> _WHAT TO DO_
The string "icon" appears in some lines of the data. Report how many, with no other words.

> _EXERCISE MATERIAL_
--- START ---
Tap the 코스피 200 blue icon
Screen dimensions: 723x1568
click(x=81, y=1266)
--- END ---
--- START ---
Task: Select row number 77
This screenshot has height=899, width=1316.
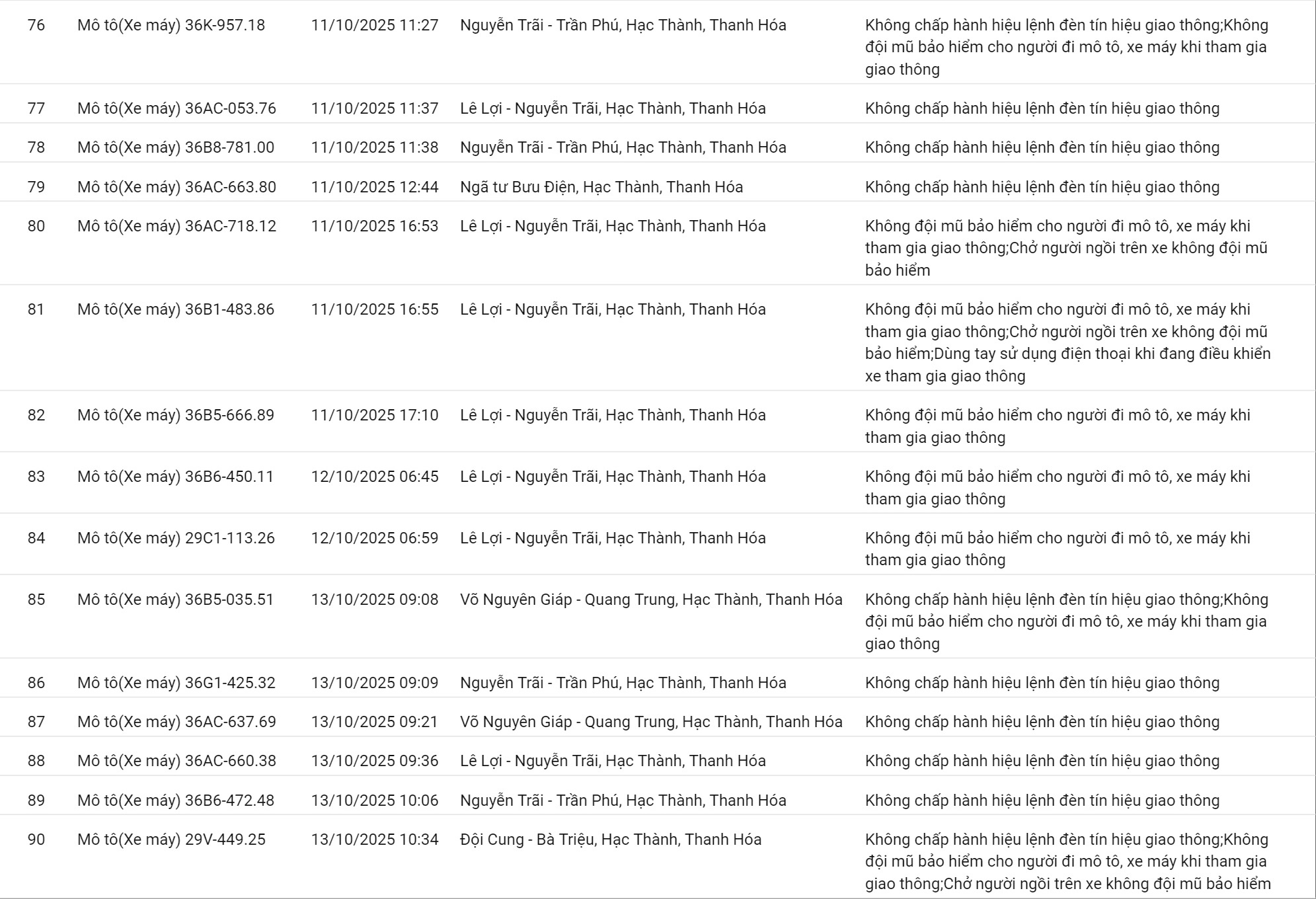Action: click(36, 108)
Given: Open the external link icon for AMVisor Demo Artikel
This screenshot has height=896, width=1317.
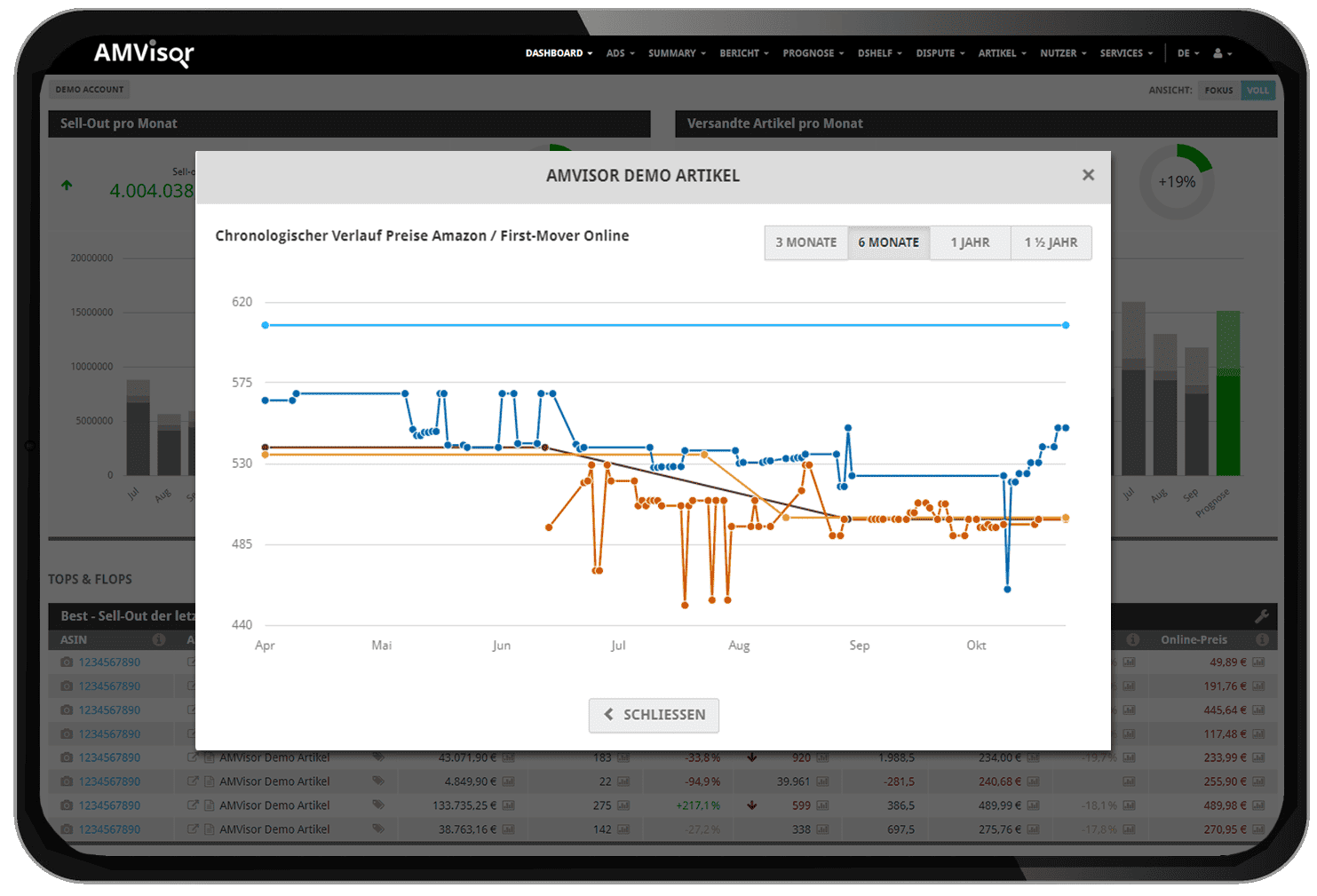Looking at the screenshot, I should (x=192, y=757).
--- END ---
> _OUTPUT FOR THIS TASK_
2